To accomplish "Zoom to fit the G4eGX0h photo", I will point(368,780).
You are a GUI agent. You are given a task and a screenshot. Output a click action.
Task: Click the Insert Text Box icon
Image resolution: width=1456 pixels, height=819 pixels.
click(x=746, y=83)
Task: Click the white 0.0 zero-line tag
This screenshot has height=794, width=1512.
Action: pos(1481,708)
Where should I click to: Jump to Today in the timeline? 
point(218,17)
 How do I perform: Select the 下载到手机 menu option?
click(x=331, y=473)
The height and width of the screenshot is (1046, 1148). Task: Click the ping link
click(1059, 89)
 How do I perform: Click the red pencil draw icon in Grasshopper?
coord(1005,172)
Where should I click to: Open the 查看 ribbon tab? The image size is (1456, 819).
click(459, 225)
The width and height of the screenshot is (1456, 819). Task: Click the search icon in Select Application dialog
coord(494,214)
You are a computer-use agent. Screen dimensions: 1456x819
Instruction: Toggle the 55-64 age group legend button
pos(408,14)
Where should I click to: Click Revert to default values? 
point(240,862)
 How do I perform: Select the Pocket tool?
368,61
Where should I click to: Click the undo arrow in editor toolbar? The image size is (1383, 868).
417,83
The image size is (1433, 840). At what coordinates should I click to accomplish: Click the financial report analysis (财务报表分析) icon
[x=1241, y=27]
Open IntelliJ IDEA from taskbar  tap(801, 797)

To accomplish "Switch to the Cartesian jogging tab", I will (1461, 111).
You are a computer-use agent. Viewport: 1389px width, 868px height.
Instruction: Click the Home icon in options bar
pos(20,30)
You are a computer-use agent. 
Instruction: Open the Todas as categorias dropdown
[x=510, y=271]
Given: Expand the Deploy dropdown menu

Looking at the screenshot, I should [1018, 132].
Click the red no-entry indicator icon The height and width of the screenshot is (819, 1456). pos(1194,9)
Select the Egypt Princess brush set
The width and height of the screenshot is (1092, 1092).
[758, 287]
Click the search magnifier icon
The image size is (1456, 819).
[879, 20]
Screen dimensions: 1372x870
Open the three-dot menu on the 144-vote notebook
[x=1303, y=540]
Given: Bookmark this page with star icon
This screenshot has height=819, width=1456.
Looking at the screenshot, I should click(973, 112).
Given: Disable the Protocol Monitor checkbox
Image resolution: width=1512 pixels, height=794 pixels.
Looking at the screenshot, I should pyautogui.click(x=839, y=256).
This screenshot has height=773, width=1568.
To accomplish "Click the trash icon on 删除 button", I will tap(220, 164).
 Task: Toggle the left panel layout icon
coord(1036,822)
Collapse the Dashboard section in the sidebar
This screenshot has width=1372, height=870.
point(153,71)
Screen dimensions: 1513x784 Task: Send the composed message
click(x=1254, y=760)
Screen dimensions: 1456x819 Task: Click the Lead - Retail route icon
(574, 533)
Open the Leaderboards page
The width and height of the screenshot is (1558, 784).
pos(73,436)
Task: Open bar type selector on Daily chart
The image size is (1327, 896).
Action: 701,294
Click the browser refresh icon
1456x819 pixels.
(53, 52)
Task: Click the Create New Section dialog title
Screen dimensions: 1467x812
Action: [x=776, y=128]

**WORK TO COMPLETE**
The line with "Click the browser refresh icon" through the last line of the entries above: output exactly those lines and nothing else.

**OUTPUT FOR THIS EXERCISE**
Click the browser refresh icon
1456x819 pixels.
(53, 52)
Task: Click the Create New Section dialog title
Screen dimensions: 1467x812
Action: [x=776, y=128]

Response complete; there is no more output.